Terrel L. Shields
Elite Member
- Joined
- May 2, 2002
- Professional Status
- Certified General Appraiser
- State
- Arkansas
To go back to some pages I skipped... good question, but again. The appraiser is never going to be liable for a housing crash due to "inept" valuation. The housing crash will result from prices getting too high and people not being able to pay for them. When it fails their credit score won't matter. Their past loan history won't matter.

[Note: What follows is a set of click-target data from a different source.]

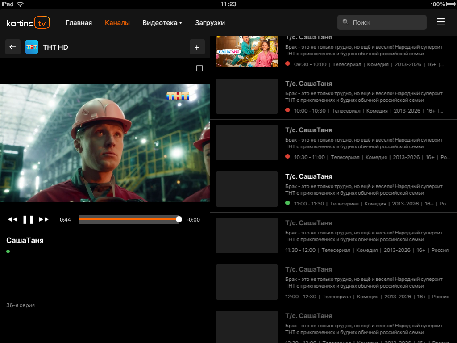This screenshot has width=457, height=343.
Task: Add ТНТ HD channel with plus button
Action: (x=197, y=47)
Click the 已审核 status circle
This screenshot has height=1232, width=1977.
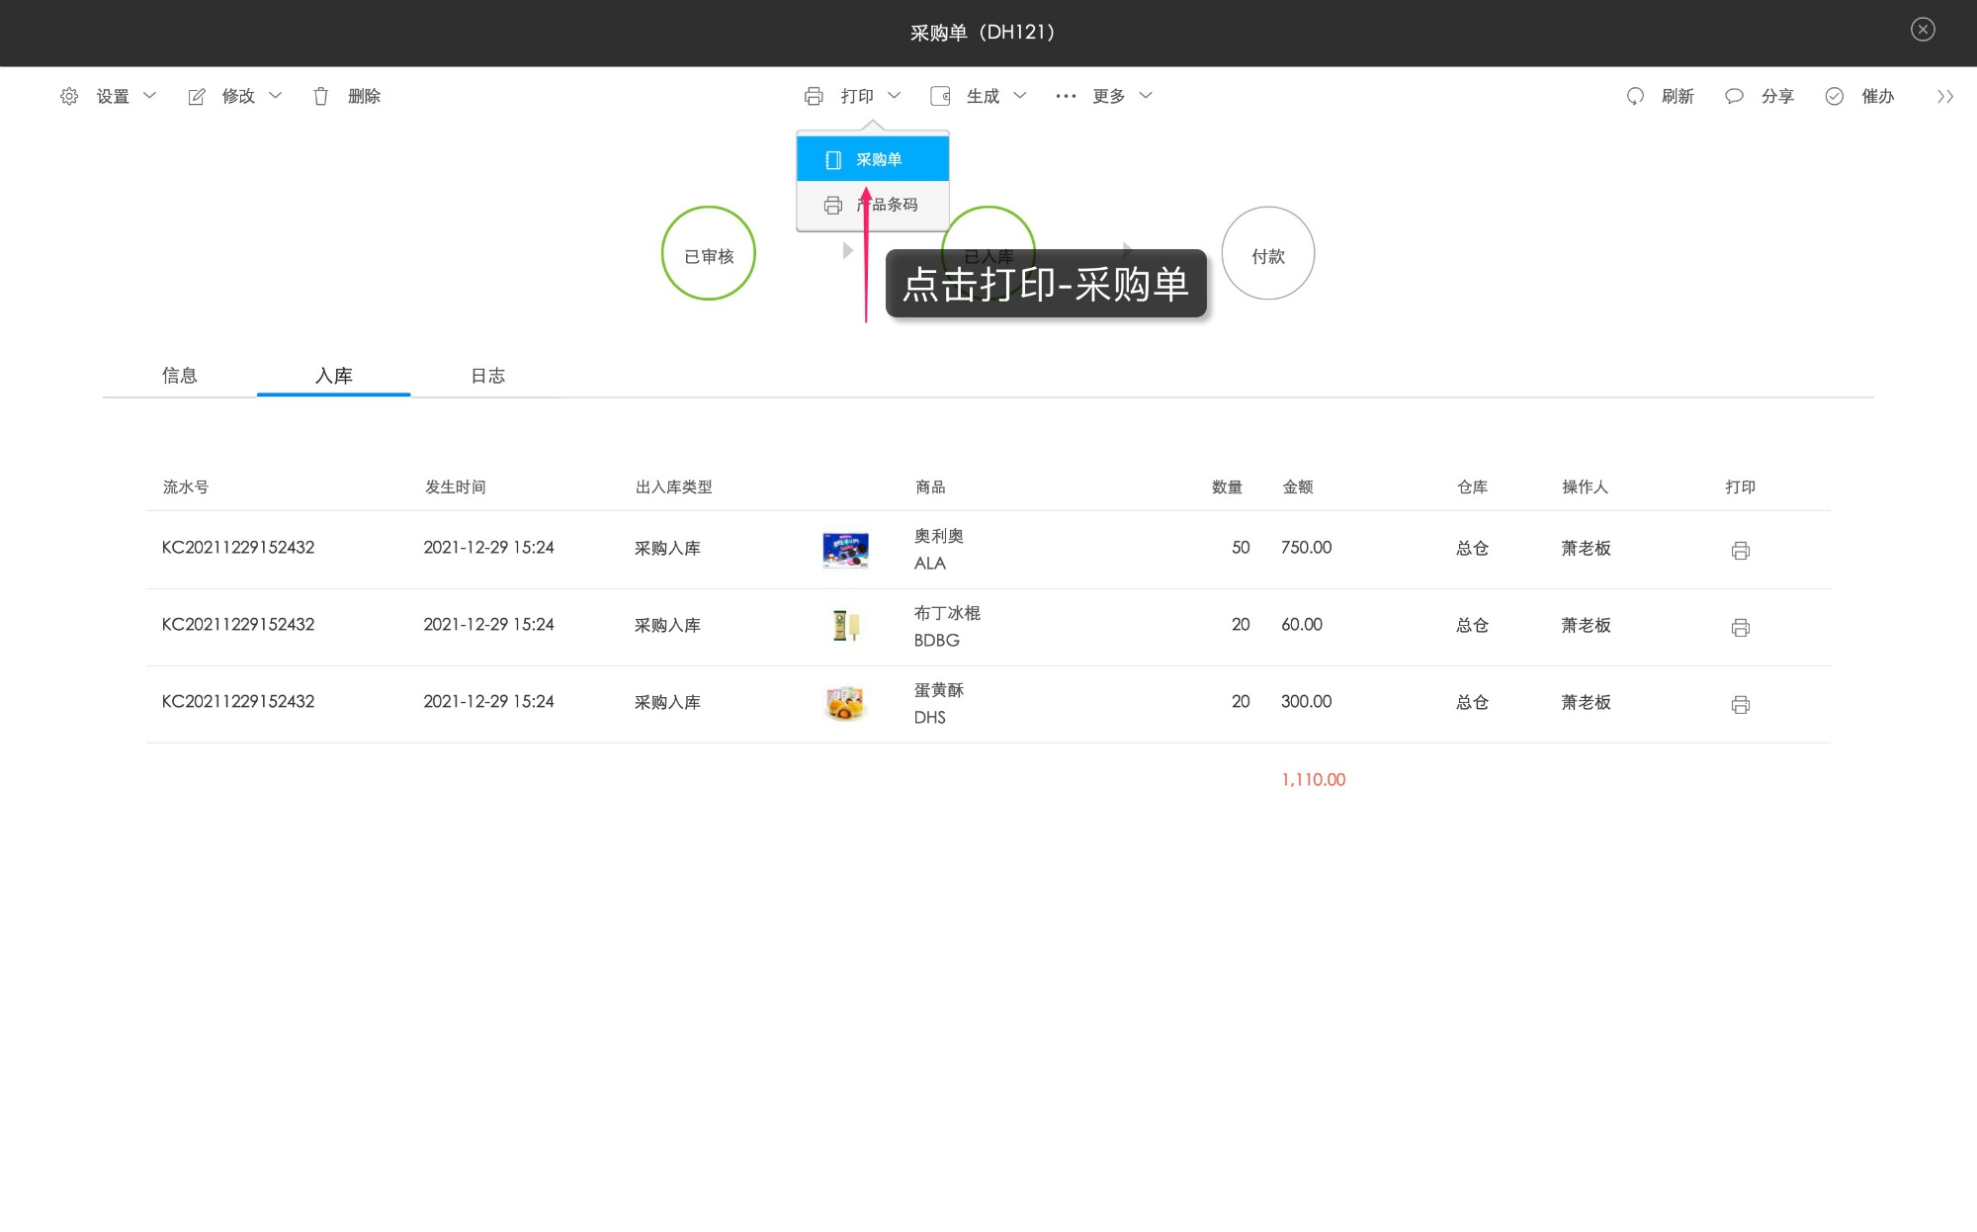(709, 253)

The appraisal won't matter.So what happens when they get it wrong and there is another housing crash due to these inept valuations?

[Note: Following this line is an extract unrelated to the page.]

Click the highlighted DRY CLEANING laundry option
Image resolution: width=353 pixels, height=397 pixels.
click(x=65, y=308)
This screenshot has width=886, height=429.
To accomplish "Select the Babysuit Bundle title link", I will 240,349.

The issue is that banks are allowed to hold precious little in reserve for any glitch in the market; they are likewise allowed to lend 90%, 96%, even 104% of the value of the property (and that is our sole job - value the property) so the borrower has no skin in the game and the lender is gambling against 'the house' so to speak. If all property were limited to 70% LTV, fewer people would qualify for a house, but fewer defaults would result. And prices would be cheaper. Fewer qualified buyers. Fewer sales and, of course, the 'downside' is fewer real estate agents, less sales and servicing of new home related businesses.

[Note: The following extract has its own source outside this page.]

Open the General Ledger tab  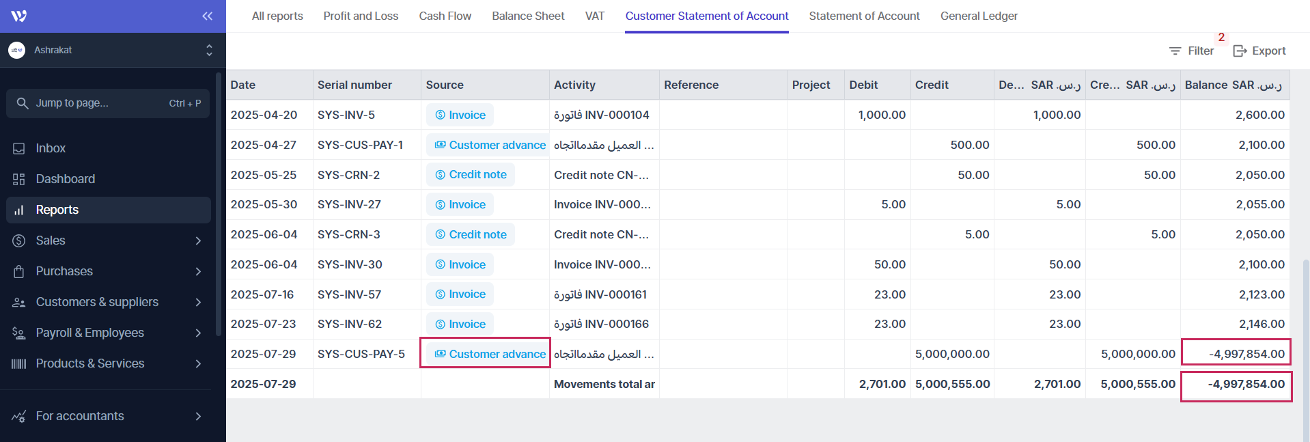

We saw this when interest rates rose dramatically (or actually they only returned to typical rates of past decades) and sales came to a screeching halt. Suddenly nothing was on the market, but prices didn't fall because nothing was on the market. Supply and demand had checkmated the normal expectation that higher rates and higher mortgage payments would not translate into lower prices. And that is a question of how long can consumers of homes afford to pay those high mortgage rates and what happens if more and more of them throw in the towel and foreclosures start to rocket upwards?